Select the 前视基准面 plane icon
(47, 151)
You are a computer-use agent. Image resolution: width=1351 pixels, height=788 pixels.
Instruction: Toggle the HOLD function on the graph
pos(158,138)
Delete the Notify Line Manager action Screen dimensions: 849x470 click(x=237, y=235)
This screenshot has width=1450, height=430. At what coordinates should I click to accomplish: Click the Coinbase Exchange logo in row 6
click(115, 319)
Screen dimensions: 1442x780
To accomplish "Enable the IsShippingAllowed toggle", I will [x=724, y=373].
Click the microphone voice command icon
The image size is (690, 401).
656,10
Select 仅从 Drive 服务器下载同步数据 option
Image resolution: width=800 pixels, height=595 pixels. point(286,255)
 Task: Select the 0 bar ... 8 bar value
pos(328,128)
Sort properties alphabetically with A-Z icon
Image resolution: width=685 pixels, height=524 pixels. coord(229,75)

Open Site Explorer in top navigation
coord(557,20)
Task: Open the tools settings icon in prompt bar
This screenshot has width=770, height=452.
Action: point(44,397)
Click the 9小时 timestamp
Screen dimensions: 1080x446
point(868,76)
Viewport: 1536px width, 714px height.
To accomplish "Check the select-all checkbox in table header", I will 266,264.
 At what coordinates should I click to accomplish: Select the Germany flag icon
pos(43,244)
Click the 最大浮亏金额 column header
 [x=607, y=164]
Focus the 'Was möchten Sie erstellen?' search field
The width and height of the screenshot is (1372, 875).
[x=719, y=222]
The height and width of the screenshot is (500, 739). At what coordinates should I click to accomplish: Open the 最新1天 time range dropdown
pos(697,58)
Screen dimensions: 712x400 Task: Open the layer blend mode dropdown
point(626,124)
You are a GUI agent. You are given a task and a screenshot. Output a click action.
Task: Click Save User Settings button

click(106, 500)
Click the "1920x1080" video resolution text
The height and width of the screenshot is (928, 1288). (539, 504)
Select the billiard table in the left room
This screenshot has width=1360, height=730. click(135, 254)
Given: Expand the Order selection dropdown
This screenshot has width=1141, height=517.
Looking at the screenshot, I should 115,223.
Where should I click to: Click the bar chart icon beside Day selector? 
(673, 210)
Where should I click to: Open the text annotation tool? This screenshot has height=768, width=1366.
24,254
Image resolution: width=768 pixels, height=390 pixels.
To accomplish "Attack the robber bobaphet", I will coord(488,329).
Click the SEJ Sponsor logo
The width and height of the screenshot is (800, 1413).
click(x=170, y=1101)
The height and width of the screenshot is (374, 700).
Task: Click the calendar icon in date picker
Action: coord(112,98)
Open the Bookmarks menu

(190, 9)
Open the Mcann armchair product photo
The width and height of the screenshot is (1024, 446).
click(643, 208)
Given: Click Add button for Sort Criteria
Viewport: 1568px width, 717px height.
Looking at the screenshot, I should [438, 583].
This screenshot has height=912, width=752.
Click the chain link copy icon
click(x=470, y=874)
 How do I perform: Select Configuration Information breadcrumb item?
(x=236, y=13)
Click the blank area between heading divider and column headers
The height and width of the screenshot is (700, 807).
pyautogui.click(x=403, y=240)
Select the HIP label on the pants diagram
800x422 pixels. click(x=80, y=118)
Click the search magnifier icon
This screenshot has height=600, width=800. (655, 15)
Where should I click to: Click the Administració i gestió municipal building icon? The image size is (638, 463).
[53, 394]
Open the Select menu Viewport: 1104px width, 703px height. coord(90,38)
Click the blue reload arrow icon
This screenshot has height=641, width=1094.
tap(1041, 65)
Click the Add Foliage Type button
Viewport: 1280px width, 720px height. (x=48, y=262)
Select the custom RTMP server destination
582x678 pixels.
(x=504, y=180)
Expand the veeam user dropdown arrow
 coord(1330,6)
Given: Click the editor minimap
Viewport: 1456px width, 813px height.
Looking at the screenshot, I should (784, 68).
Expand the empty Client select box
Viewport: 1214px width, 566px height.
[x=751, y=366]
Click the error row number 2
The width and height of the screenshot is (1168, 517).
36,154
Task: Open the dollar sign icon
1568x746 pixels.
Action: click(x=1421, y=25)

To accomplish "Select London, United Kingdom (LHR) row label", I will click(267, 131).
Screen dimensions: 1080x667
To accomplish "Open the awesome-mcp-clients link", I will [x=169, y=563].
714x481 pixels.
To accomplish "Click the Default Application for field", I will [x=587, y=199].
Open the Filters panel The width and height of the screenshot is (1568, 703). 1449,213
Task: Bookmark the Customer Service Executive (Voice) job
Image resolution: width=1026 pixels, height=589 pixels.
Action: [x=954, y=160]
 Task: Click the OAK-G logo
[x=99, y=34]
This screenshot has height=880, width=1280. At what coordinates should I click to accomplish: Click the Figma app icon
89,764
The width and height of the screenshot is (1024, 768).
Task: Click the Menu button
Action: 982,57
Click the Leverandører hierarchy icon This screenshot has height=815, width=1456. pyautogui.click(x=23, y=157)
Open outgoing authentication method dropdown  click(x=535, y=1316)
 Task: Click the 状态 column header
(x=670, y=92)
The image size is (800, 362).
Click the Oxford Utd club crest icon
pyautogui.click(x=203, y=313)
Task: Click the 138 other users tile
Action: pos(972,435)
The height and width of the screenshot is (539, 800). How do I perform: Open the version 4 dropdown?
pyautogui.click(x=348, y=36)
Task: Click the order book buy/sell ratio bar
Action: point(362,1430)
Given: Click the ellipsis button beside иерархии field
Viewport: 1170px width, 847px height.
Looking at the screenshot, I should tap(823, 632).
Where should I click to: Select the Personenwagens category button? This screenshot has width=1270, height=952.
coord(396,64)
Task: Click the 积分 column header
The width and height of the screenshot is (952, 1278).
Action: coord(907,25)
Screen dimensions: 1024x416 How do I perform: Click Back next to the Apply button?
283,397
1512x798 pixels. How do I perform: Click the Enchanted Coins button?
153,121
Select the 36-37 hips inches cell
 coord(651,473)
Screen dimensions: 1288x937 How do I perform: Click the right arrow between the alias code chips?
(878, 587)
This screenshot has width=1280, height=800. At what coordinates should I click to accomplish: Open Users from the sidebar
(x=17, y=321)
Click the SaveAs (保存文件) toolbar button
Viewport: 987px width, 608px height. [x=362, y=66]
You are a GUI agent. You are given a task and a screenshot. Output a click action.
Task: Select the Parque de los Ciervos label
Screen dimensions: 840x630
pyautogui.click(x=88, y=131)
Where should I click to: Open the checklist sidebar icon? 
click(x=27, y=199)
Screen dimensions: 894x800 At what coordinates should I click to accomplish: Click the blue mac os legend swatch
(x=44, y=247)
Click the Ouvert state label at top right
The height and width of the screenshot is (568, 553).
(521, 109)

* * * * *

Exercise aim —
As the answer, set down only the lines from the data above between the one holding "Click the 9小时 timestamp" and the one holding "Given: Click Add button for Sort Criteria", inclusive, exactly as they read.

Written response —
Click the 9小时 timestamp
Screen dimensions: 1080x446
point(868,76)
Viewport: 1536px width, 714px height.
To accomplish "Check the select-all checkbox in table header", I will 266,264.
 At what coordinates should I click to accomplish: Select the Germany flag icon
pos(43,244)
Click the 最大浮亏金额 column header
 [x=607, y=164]
Focus the 'Was möchten Sie erstellen?' search field
The width and height of the screenshot is (1372, 875).
[x=719, y=222]
The height and width of the screenshot is (500, 739). At what coordinates should I click to accomplish: Open the 最新1天 time range dropdown
pos(697,58)
Screen dimensions: 712x400 Task: Open the layer blend mode dropdown
point(626,124)
You are a GUI agent. You are given a task and a screenshot. Output a click action.
Task: Click Save User Settings button

click(106, 500)
Click the "1920x1080" video resolution text
The height and width of the screenshot is (928, 1288). (539, 504)
Select the billiard table in the left room
This screenshot has width=1360, height=730. click(135, 254)
Given: Expand the Order selection dropdown
This screenshot has width=1141, height=517.
Looking at the screenshot, I should 115,223.
Where should I click to: Click the bar chart icon beside Day selector? 
(673, 210)
Where should I click to: Open the text annotation tool? This screenshot has height=768, width=1366.
24,254
Image resolution: width=768 pixels, height=390 pixels.
To accomplish "Attack the robber bobaphet", I will coord(488,329).
Click the SEJ Sponsor logo
The width and height of the screenshot is (800, 1413).
click(x=170, y=1101)
The height and width of the screenshot is (374, 700).
Task: Click the calendar icon in date picker
Action: coord(112,98)
Open the Bookmarks menu

(190, 9)
Open the Mcann armchair product photo
The width and height of the screenshot is (1024, 446).
click(643, 208)
Given: Click Add button for Sort Criteria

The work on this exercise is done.